#### [Records for the task]
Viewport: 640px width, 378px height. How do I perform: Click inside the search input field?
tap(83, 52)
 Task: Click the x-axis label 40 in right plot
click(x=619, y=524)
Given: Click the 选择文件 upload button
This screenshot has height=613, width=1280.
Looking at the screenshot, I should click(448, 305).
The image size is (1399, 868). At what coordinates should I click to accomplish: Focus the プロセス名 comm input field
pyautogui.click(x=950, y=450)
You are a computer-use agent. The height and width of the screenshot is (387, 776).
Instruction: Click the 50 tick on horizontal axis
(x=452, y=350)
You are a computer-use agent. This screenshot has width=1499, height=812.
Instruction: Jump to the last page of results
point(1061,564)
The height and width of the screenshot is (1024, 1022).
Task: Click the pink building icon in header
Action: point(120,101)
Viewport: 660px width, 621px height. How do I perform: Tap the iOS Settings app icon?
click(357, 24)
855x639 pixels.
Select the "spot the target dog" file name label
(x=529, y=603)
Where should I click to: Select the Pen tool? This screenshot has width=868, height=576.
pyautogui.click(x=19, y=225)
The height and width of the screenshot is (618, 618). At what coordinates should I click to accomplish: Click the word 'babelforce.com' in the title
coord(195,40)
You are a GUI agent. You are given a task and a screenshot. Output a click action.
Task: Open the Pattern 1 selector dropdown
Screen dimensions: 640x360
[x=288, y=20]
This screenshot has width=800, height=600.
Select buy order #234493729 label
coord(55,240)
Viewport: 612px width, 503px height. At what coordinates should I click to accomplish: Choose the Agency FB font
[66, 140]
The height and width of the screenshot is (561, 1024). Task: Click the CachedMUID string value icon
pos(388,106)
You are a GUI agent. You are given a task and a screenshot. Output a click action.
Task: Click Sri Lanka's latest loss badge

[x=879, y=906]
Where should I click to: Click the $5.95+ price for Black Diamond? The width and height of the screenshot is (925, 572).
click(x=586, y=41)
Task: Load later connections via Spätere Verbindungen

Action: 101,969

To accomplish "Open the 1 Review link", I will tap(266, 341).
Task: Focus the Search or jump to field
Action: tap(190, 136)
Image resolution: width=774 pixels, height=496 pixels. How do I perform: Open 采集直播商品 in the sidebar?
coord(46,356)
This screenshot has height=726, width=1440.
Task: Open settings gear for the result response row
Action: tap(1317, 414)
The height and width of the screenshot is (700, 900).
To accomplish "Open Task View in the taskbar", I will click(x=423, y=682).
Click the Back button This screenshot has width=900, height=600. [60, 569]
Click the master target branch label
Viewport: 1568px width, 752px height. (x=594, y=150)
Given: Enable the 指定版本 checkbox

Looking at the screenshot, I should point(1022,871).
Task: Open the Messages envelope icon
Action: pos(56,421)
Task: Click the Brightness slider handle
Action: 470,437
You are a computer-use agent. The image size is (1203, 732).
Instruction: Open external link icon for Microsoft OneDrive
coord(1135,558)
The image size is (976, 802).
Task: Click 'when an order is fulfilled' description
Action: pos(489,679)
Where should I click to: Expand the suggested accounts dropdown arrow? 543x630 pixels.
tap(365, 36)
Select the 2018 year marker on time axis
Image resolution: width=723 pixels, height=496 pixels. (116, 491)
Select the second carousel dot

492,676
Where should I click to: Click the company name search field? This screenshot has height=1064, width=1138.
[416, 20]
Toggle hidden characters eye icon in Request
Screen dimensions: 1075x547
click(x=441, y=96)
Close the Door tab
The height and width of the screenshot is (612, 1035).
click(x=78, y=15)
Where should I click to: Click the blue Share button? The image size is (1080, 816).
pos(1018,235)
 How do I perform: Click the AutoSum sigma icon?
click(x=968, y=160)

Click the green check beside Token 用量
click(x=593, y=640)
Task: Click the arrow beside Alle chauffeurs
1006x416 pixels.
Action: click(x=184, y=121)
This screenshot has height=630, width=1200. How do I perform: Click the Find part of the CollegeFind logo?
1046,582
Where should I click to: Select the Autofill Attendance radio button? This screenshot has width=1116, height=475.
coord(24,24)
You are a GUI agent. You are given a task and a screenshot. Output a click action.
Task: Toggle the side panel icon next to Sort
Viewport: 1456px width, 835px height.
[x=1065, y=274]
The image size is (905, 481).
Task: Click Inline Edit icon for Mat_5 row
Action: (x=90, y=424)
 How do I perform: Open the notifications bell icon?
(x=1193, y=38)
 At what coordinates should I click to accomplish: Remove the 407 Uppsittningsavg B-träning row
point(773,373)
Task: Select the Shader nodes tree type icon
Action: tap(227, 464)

#### [Requirement]
Show all lines in the entries above where the word "Toggle" appears.

#### [Task result]
Toggle hidden characters eye icon in Request
Task: Toggle the side panel icon next to Sort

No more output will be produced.